§ **Written problem**: In the material below, rewrite the stretch from the line containing "Given: Open the Learn more link" through the line containing "click(x=22, y=204)" as a numbered list, leaving out any blank lines.

§ **Input for this task**:
-.-.-
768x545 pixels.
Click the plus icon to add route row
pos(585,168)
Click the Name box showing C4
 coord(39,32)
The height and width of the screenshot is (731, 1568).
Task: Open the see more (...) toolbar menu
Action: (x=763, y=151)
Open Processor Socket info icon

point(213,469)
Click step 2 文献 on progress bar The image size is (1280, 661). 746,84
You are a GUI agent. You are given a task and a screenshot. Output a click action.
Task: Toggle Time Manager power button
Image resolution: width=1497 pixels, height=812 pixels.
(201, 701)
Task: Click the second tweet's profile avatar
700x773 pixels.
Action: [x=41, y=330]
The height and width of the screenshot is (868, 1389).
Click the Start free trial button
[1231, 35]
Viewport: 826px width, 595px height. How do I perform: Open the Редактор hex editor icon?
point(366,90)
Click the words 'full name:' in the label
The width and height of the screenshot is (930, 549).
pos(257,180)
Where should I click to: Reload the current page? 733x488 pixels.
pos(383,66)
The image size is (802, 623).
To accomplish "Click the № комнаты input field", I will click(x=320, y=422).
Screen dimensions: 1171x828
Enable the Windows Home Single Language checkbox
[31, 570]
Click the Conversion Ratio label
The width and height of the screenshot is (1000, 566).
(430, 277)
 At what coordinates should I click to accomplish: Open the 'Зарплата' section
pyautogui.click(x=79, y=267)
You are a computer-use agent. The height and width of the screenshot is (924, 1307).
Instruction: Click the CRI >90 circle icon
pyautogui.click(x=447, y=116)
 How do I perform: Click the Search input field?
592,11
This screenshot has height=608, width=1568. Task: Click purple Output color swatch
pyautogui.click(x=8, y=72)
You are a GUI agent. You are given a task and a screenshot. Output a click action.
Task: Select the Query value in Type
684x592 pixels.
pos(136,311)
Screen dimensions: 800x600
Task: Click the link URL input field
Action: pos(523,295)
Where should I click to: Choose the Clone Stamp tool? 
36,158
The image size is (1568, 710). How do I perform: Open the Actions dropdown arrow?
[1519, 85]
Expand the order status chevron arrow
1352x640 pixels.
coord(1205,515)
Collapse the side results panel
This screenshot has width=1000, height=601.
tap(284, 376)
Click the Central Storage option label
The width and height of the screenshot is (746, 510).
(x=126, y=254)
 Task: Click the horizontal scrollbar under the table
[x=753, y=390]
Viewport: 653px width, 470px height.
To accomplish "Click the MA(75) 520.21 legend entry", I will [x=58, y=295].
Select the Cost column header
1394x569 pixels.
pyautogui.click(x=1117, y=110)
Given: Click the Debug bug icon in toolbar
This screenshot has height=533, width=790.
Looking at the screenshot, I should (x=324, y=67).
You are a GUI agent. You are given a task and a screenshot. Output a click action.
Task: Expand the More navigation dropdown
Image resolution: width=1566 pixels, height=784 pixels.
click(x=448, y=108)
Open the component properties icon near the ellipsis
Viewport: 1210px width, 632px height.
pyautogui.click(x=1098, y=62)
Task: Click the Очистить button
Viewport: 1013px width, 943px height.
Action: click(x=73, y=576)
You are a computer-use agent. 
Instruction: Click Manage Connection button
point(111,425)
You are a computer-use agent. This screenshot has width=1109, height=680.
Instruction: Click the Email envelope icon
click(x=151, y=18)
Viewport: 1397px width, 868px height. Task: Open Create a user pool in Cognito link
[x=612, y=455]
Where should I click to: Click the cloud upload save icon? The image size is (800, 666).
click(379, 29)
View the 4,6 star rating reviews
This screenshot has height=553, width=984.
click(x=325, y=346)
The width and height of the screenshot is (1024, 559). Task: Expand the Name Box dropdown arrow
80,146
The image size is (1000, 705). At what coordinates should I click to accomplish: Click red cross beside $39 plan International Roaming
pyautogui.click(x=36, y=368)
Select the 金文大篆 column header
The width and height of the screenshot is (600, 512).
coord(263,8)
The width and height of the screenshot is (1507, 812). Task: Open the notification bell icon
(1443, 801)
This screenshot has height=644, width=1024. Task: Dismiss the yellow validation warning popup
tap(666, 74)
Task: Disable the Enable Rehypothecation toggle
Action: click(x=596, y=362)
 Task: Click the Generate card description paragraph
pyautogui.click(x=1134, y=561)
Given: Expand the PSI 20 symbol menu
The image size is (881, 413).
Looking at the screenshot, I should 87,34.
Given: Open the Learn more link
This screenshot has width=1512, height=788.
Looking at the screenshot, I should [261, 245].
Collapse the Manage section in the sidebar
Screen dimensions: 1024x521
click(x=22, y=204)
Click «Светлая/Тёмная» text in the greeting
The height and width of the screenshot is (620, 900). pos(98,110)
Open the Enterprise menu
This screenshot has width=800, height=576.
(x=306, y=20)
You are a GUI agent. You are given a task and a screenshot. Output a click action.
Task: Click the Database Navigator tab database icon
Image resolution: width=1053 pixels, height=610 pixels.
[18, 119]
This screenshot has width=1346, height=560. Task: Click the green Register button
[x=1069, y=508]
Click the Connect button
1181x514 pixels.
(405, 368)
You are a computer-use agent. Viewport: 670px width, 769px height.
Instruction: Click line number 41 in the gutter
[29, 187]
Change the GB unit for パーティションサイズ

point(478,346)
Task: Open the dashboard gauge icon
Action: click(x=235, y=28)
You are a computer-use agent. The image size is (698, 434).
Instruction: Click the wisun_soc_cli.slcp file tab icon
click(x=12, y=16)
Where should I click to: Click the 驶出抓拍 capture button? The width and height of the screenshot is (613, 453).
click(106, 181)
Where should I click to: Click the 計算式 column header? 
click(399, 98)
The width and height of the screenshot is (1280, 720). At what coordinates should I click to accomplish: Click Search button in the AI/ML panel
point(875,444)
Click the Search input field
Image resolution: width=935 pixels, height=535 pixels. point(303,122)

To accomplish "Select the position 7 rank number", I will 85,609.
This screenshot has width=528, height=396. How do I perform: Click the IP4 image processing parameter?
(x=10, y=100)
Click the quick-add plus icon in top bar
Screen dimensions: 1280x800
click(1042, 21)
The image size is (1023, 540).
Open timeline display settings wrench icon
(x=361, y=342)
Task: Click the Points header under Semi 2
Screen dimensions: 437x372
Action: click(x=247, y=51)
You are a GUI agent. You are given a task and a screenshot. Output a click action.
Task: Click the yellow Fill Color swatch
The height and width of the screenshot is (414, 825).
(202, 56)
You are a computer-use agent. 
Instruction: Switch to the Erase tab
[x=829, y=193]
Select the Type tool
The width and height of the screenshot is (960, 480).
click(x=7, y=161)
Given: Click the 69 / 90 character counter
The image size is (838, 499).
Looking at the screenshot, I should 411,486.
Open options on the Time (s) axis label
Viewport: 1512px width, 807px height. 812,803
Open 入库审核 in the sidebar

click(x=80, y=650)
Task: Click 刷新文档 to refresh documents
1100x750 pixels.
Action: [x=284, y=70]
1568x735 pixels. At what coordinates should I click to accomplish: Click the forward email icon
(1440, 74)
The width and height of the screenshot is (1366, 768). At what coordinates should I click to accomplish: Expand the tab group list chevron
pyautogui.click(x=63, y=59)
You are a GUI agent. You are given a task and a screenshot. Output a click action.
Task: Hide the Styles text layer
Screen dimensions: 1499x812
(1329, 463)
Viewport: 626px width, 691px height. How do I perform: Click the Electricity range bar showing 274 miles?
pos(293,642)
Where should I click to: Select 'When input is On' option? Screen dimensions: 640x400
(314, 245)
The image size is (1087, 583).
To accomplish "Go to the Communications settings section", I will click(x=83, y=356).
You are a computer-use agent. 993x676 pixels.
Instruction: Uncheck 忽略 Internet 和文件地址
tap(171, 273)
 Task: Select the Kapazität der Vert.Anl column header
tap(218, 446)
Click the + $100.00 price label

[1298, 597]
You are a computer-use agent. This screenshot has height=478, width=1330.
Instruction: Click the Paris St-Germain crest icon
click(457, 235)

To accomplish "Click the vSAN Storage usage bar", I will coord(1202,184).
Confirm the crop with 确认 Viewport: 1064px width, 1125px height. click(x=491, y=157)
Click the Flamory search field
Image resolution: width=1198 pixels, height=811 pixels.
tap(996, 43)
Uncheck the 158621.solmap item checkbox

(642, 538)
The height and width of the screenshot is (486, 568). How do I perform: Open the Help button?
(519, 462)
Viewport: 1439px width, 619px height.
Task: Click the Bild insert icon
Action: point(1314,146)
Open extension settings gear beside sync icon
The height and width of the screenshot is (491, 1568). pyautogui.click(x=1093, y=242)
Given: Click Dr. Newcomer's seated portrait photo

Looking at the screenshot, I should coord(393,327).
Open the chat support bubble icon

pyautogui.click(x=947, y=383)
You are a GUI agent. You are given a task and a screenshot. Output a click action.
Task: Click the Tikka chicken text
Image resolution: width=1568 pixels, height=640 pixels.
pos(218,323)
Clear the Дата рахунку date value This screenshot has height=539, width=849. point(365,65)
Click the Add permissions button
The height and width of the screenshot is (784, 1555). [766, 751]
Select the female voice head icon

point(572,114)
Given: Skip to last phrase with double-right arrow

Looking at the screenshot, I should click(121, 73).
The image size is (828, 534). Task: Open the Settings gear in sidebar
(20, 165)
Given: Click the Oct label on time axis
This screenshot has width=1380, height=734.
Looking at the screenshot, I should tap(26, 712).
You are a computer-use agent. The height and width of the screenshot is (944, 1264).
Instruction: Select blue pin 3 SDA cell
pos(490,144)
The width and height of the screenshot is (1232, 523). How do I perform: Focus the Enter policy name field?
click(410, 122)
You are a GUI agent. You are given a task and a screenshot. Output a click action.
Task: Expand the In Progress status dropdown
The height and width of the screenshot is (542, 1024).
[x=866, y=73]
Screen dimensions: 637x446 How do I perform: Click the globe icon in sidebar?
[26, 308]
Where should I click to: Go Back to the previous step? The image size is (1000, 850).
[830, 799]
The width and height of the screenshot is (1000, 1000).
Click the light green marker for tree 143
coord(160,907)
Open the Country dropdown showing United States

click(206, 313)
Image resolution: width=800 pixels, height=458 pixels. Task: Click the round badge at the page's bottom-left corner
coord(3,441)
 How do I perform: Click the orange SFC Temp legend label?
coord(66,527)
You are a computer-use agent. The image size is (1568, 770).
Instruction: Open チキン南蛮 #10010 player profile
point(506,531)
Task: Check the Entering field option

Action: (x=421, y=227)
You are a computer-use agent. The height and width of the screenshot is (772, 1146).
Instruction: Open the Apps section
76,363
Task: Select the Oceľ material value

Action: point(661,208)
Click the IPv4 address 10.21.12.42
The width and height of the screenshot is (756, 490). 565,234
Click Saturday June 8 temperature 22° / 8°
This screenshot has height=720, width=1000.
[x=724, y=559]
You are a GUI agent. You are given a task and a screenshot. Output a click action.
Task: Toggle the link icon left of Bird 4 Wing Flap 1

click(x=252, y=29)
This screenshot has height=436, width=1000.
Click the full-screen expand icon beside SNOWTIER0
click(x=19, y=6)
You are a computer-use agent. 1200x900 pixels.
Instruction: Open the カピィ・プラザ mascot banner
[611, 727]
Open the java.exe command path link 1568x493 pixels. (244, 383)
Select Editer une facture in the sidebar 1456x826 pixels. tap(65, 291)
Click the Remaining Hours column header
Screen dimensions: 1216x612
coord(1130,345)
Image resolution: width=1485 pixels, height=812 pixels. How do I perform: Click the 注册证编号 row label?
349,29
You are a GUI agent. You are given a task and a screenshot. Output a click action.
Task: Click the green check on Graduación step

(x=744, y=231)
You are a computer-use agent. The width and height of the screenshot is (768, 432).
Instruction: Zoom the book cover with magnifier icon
-.-.-
§ **Response to this task**:
1. Given: Open the Learn more link
2. This screenshot has width=1512, height=788.
3. Looking at the screenshot, I should [261, 245].
4. Collapse the Manage section in the sidebar
5. Screen dimensions: 1024x521
6. click(x=22, y=204)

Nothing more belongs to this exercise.